A cotação da prata registrou nesta sessão uma valorização expressiva de 14%, movimento considerado extraordinário pelos analistas e que não era observado há quase duas décadas. Trata-se de uma das maiores altas diárias do metal em termos percentuais desde meados dos anos 2000, evidenciando um forte reposicionamento dos investidores no mercado de metais preciosos. Paralelamente, o ouro alcançou um marco histórico ao superar, pela primeira vez, a marca de US$ 5.000 por onça-troy, consolidando um novo patamar de preços e reforçando seu papel tradicional como ativo de proteção em períodos de instabilidade.
A disparada simultânea do ouro e da prata reflete, sobretudo, o enfraquecimento do dólar americano no cenário global, fenômeno frequentemente descrito no mercado como debasement. Esse termo se refere ao “rebaixamento” ou à perda de valor relativo da moeda, geralmente associada a políticas monetárias expansionistas, aumento do endividamento público e deterioração da confiança dos investidores na capacidade do dólar de preservar seu poder de compra no longo prazo.

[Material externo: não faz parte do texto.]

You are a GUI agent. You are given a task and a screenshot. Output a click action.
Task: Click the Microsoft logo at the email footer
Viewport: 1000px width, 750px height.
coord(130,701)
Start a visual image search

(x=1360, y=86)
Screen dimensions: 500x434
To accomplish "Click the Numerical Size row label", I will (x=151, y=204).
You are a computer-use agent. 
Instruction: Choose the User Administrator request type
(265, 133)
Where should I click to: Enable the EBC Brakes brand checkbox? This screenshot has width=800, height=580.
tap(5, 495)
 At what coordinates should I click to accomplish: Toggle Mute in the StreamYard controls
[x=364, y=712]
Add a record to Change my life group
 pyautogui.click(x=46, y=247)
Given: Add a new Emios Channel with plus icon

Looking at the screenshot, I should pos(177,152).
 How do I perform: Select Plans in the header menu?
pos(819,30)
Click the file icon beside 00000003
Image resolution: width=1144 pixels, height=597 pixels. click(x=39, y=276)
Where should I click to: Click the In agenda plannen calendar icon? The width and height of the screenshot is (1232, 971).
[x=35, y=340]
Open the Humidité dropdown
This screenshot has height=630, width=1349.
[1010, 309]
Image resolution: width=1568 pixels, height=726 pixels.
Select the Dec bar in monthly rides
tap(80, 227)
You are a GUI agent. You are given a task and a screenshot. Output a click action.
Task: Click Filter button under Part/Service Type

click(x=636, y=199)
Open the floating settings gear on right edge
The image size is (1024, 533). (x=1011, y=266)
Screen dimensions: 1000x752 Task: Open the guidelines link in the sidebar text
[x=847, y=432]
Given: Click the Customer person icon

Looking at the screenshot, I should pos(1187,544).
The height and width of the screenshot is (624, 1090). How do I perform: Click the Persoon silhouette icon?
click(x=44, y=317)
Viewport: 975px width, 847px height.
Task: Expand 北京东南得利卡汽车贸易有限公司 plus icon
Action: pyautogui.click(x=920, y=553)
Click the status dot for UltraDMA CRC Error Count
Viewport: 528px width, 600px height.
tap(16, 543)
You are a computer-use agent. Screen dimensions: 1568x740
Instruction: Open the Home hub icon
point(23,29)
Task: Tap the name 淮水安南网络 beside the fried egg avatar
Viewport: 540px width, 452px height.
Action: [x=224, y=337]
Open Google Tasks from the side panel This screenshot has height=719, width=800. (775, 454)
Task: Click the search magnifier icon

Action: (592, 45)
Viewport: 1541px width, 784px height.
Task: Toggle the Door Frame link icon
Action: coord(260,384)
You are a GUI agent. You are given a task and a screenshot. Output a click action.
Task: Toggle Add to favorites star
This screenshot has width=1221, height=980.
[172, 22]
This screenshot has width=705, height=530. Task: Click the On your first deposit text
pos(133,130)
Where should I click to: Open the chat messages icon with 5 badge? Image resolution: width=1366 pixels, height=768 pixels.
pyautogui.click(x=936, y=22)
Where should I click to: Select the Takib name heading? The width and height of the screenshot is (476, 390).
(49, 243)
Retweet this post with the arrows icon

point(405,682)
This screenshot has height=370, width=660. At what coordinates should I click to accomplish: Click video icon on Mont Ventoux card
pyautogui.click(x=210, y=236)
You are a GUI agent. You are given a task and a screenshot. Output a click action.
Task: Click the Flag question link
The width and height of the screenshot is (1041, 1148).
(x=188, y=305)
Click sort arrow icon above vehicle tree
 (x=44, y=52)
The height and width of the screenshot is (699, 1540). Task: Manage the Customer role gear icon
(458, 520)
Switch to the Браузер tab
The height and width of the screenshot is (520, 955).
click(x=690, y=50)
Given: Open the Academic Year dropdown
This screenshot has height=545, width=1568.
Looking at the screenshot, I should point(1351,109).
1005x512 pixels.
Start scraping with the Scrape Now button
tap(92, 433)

Com a perda de força da moeda norte-americana, ativos reais e escassos, como os metais preciosos, tendem a ganhar atratividade. Nesse contexto, o ouro volta a ser visto como uma reserva de valor por excelência, enquanto a prata se beneficia tanto de seu caráter de proteção quanto de sua forte demanda industrial, especialmente nos setores de energia renovável, tecnologia e eletrônicos. Essa combinação de fatores ajuda a explicar por que a prata apresentou uma valorização ainda mais intensa do que a do ouro no curto prazo.
Analistas destacam que o movimento também está ligado a um ambiente global marcado por incertezas macroeconômicas e geopolíticas, além de expectativas em torno dos próximos passos da política monetária nos Estados Unidos. A perspectiva de juros reais mais baixos por um período prolongado reduz o custo de oportunidade de manter ativos que não rendem juros, como ouro e prata, estimulando a migração de capital para esses mercados.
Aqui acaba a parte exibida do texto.